=== TASK DETAILS ===
Set down the data below in full and exactly, minus the pictures.

=== INPUT MATERIAL ===
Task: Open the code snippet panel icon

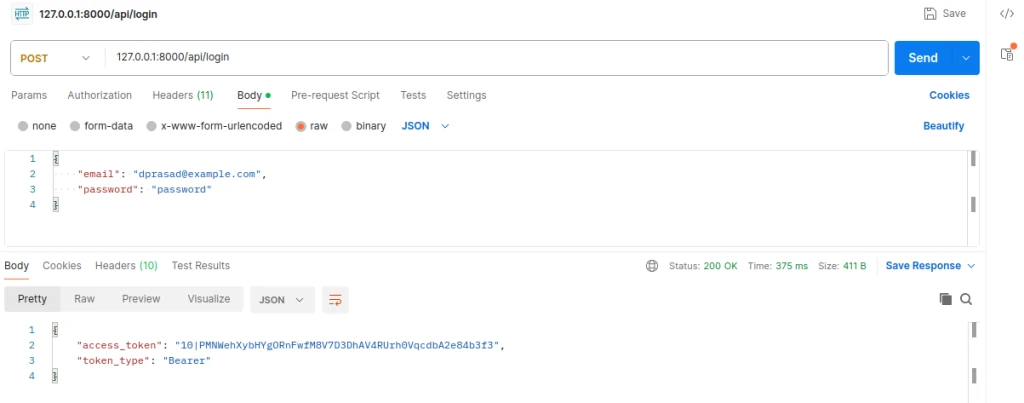Action: tap(1007, 13)
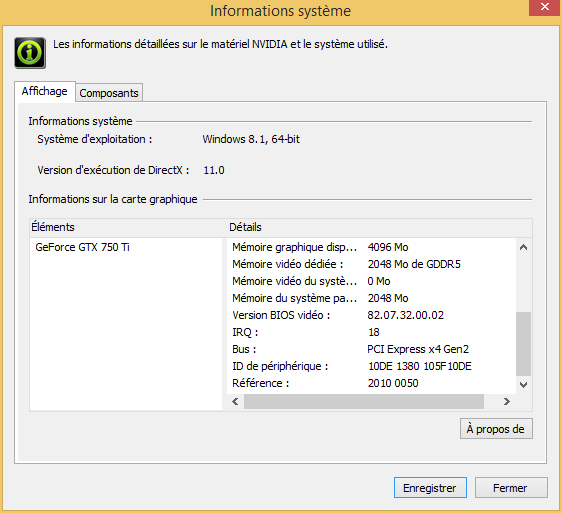Viewport: 562px width, 513px height.
Task: Close the Informations système window
Action: [x=545, y=7]
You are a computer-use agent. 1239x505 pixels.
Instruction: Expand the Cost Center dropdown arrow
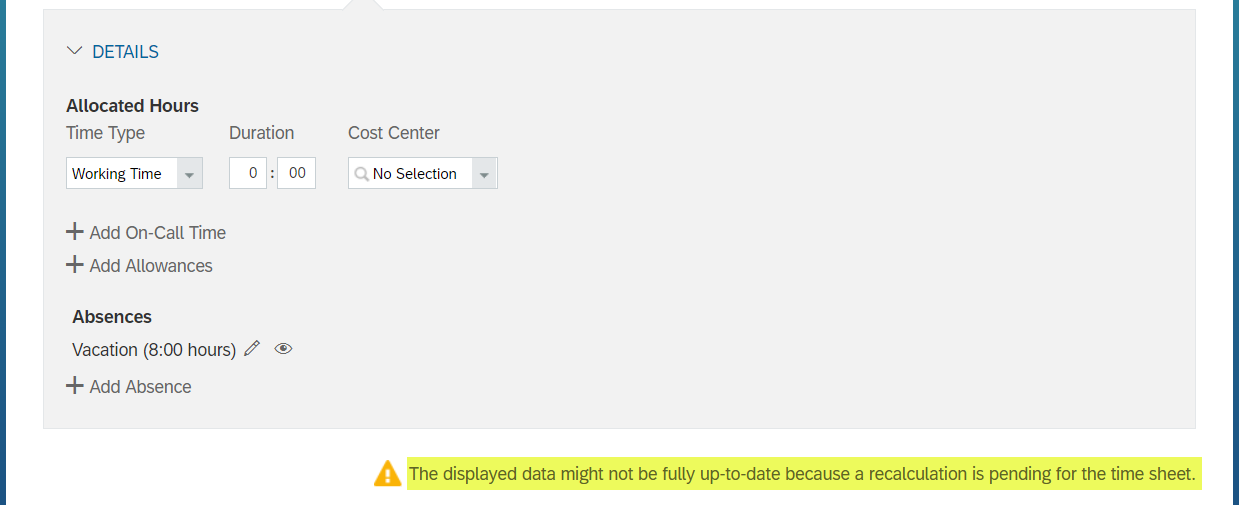[x=484, y=174]
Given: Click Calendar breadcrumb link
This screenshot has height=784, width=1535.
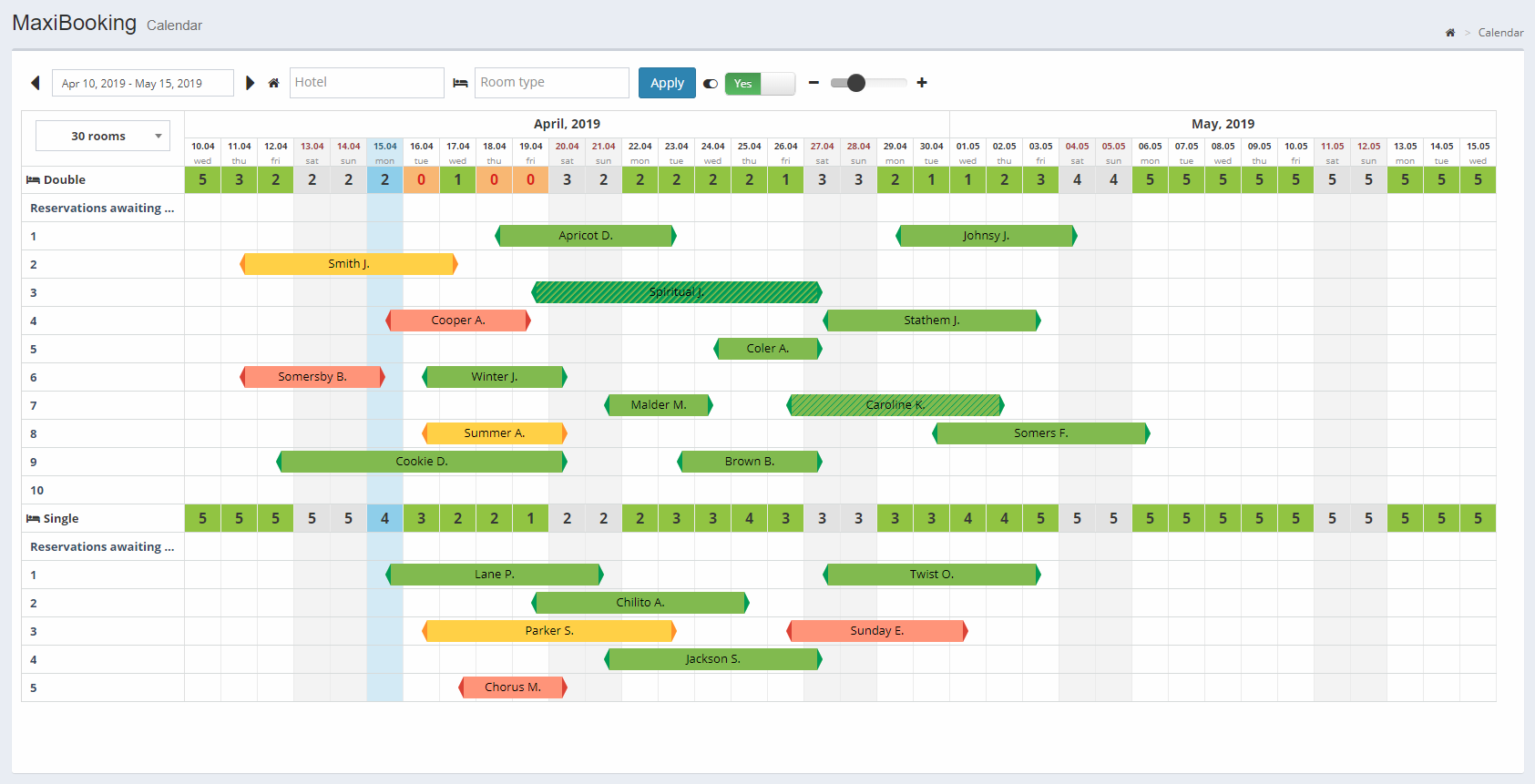Looking at the screenshot, I should [1500, 33].
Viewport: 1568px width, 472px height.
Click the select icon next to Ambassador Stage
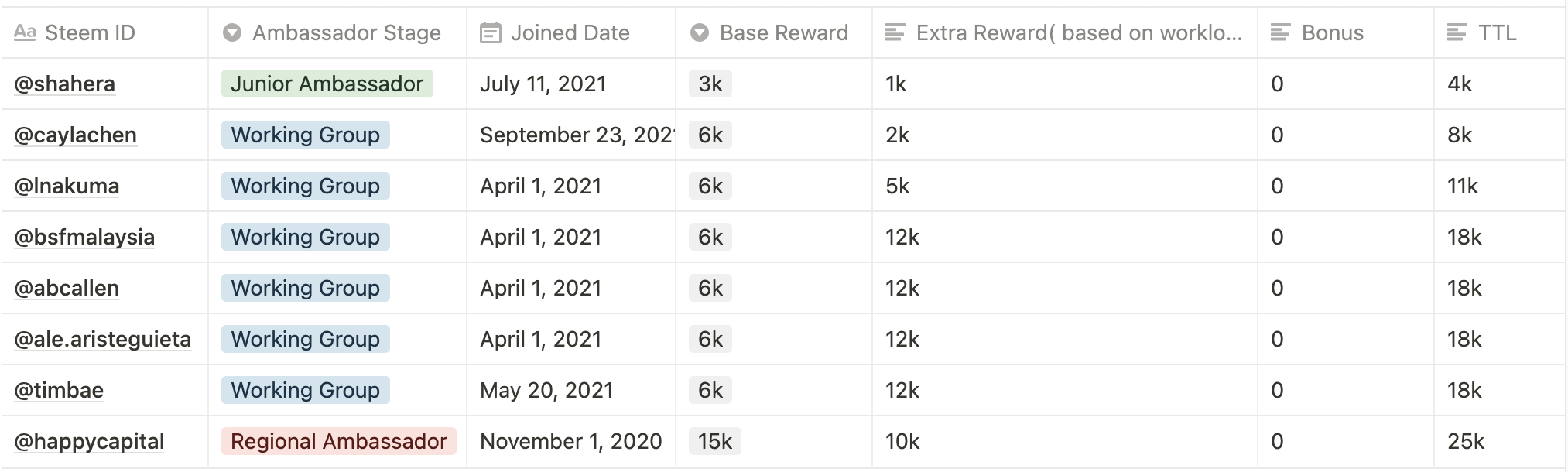tap(231, 32)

=== EXERCISE RESPONSE ===
Task: Open the code snippet panel icon

Action: tap(1007, 13)
Viewport: 562px width, 513px height.
Task: Close the Informations système window
Action: [x=545, y=7]
You are a computer-use agent. 1239x505 pixels.
Instruction: Expand the Cost Center dropdown arrow
[x=484, y=174]
Given: Click Calendar breadcrumb link
This screenshot has height=784, width=1535.
Looking at the screenshot, I should [1500, 33].
Viewport: 1568px width, 472px height.
Click the select icon next to Ambassador Stage
tap(231, 32)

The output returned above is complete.